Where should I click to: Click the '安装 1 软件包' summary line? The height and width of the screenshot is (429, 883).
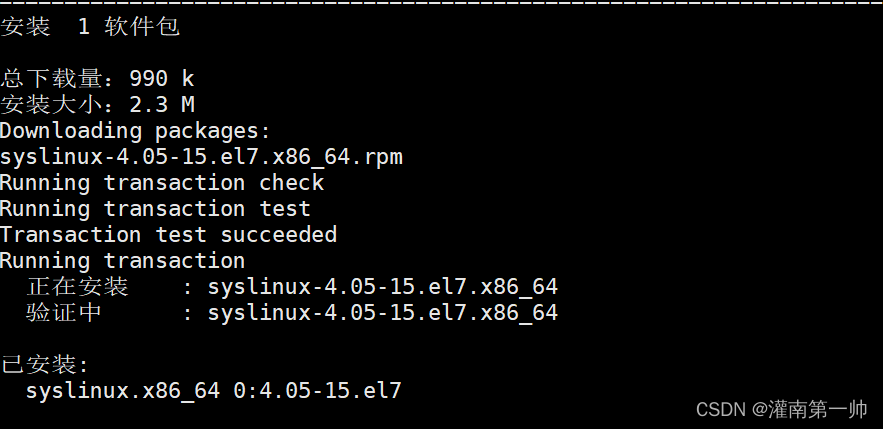coord(90,27)
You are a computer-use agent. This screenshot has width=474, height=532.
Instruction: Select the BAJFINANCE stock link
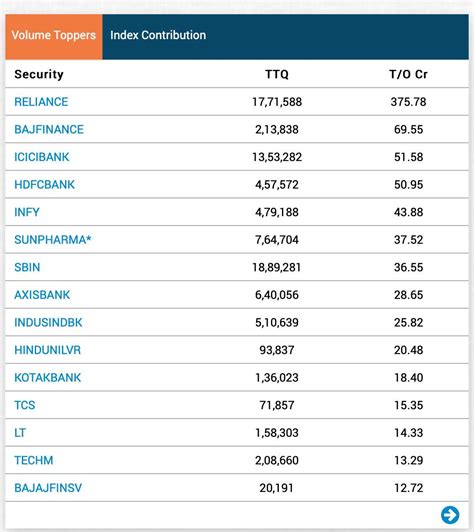(x=49, y=129)
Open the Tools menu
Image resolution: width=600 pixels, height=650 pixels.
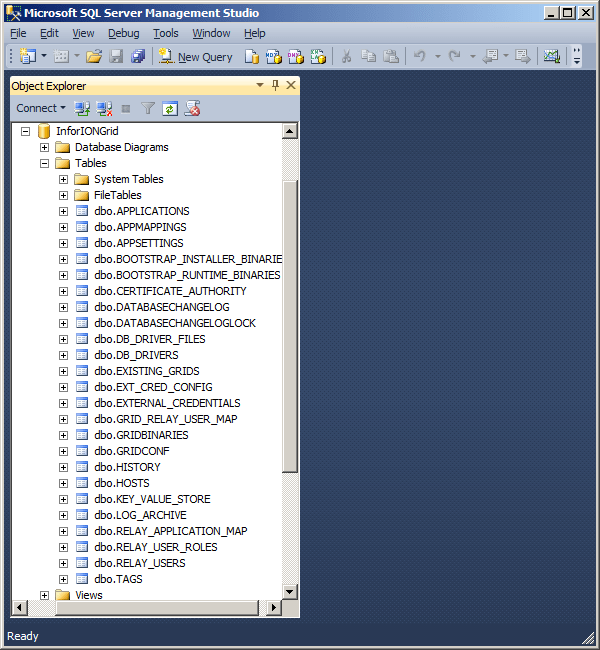pyautogui.click(x=165, y=33)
***
*Written instruction*:
Write out the data above line for line, without changing anything, and leave out the pictures.

*Solution for this exercise*:
Where should I click to: Click the '安装 1 软件包' summary line? The height and width of the screenshot is (429, 883).
coord(90,27)
You are a computer-use agent. This screenshot has width=474, height=532.
Instruction: Select the BAJFINANCE stock link
(x=49, y=129)
Open the Tools menu
Image resolution: width=600 pixels, height=650 pixels.
pyautogui.click(x=165, y=33)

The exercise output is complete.